Stored data
===

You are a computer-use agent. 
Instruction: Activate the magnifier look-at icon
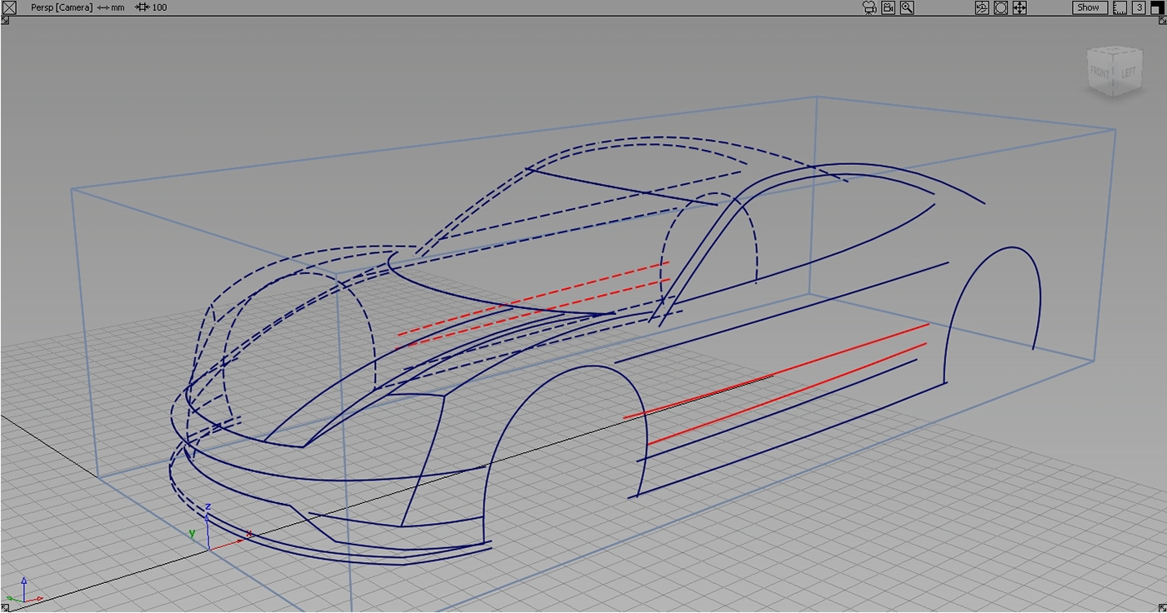click(907, 7)
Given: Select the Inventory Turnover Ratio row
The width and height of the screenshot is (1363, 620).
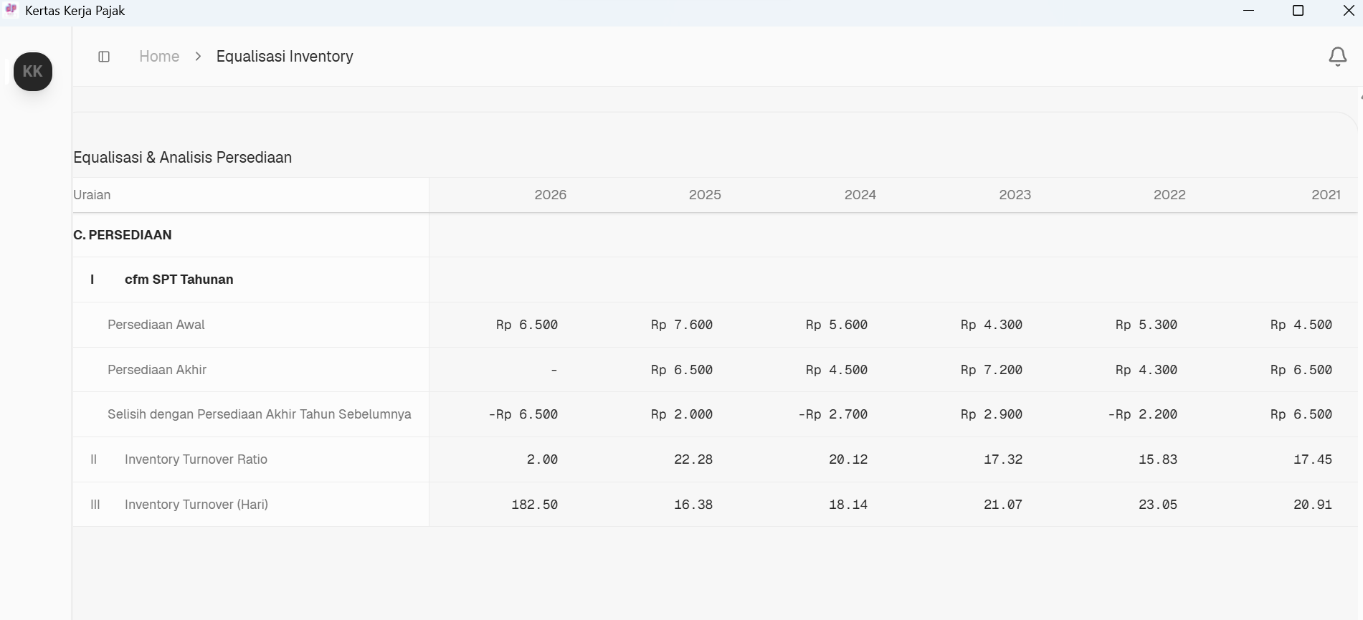Looking at the screenshot, I should (x=196, y=459).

===

(Exercise description): Please provide a faithful transcription of all the data, pictures excluded.

(Response below):
You are a computer-use agent. 
Instruction: Activate the magnifier look-at icon
click(907, 7)
Given: Select the Inventory Turnover Ratio row
The width and height of the screenshot is (1363, 620).
Looking at the screenshot, I should (x=196, y=459).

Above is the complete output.